East Sussex County Council is the next tier of government, for which Tarring Neville is within the Ouse Valley East division, with responsibility for Education, Libraries, Social Services, Civil Registration, Trading Standards and Transport. Elections for the County Council are held every four years.

The UK Parliament constituency for Tarring Neville is Lewes. The Liberal Democrat Norman Baker served as the constituency MP from 1997 until 2015, when Conservative Maria Caulfield was elected. As of July 2024 Liberal Democrat James MacCleary is the MP.
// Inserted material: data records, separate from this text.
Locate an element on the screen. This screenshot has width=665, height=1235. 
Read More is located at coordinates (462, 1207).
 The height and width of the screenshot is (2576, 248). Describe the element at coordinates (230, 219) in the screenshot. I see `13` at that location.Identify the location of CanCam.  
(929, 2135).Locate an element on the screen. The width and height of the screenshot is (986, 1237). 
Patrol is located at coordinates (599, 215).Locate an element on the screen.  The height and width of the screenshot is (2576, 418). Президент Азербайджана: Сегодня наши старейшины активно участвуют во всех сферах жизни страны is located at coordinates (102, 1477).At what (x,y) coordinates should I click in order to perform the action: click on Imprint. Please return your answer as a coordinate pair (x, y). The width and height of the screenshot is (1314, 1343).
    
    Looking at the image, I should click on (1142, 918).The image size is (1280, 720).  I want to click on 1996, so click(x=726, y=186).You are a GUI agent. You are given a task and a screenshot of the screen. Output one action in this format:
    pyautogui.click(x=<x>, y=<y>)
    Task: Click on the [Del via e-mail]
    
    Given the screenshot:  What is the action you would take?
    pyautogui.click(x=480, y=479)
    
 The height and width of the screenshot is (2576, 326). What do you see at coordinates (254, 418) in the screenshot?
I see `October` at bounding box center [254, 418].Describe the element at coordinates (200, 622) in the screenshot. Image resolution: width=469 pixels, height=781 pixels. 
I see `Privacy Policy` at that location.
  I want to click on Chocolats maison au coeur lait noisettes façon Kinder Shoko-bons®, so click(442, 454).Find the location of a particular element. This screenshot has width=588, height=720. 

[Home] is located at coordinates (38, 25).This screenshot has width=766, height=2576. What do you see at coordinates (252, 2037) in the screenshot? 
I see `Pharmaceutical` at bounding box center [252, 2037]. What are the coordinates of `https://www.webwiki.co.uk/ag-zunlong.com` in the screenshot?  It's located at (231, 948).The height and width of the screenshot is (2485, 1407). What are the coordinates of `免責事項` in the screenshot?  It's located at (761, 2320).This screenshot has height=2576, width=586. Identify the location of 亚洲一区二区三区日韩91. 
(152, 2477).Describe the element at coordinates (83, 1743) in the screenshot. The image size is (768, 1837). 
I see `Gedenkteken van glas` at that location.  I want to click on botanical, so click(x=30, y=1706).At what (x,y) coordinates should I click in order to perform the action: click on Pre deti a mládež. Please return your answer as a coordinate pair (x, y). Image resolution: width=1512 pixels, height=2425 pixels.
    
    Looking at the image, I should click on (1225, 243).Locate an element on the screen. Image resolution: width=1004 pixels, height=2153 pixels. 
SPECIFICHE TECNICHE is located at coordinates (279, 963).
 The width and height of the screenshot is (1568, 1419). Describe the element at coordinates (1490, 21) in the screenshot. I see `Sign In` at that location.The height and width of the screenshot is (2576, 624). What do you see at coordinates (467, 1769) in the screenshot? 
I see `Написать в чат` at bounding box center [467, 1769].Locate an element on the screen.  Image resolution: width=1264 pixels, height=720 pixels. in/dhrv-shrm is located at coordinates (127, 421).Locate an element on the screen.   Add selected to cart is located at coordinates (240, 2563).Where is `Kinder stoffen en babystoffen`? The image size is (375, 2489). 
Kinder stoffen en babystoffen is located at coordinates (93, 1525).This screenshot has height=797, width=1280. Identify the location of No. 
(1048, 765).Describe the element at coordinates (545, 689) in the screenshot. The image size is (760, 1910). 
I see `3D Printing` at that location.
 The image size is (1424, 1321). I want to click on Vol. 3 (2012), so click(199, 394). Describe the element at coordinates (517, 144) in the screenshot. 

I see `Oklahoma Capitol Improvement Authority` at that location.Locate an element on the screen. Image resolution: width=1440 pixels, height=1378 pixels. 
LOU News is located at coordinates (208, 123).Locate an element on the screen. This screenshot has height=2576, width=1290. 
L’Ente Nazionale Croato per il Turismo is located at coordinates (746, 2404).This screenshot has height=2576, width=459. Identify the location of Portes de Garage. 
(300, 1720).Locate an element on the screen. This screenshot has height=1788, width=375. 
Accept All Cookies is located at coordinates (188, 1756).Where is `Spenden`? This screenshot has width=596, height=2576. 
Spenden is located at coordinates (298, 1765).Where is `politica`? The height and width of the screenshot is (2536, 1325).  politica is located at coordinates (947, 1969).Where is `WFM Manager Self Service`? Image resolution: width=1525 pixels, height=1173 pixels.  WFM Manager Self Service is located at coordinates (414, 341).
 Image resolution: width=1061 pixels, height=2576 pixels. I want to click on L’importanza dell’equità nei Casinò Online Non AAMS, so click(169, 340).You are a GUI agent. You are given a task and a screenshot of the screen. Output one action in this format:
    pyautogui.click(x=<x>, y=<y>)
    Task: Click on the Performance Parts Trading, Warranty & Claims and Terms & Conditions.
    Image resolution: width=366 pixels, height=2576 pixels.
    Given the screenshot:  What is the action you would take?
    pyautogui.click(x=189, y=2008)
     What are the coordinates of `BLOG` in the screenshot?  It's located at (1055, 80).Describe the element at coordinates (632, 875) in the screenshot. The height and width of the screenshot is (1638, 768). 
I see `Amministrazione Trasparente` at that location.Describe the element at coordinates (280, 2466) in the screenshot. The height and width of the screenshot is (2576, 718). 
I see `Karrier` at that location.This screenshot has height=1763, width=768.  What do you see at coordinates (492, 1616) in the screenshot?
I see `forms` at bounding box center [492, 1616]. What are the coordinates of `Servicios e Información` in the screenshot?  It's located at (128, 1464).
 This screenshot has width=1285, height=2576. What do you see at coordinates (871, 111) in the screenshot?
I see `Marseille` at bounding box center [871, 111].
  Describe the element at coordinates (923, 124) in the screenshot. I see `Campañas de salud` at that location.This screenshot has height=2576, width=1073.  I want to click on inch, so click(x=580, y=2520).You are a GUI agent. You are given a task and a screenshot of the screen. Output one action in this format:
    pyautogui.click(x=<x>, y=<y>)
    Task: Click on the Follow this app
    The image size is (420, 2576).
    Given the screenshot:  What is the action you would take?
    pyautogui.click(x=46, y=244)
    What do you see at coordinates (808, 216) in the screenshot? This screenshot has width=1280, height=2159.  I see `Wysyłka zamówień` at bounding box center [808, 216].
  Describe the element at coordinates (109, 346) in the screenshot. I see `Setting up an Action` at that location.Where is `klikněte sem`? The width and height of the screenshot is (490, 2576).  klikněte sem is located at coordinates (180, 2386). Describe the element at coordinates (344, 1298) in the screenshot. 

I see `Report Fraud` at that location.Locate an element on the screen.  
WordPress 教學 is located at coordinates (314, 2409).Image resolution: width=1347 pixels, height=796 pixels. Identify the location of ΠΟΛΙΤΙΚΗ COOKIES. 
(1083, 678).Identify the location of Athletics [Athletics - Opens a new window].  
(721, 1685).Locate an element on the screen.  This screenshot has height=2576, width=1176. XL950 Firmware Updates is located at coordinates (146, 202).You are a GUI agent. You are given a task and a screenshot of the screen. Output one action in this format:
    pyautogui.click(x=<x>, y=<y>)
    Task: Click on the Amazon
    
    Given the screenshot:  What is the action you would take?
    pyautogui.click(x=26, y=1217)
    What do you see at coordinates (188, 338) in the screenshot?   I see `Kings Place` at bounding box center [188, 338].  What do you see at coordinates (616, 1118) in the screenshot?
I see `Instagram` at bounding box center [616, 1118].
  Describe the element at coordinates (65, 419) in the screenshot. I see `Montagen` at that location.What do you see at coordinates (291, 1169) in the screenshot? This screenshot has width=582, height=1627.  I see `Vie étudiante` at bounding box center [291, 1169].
Prior to Brexit in 2020, Tarring Neville was represented by the South-East England constituency, in the European Parliament.

==Name==
Tarring is believed to be derived from either Tare(tar) ing(fort or stronghold) or Torr(Tower) ing(fort or stronghold) so it translates to the Tar Fort or Tower Fort. The most likely explanation for this name is to mean that this was where ships were waterproofed with tar.

The place names ending in ing, inge or ings were usually found on higher ground, or in places which control strategic points, and appear to surround areas first settled by the Saxons.

The Neville suffix was added after the Norman Conquest of England in 1066, when the Neville family took ownership of the village.

==Commerce==
South of the village, along the A26 road, is the Tarring Neville chalk quarry. The quarry produces high quality chalk used locally for the manufacture of plaster. The quarry has reserves to last until 2019.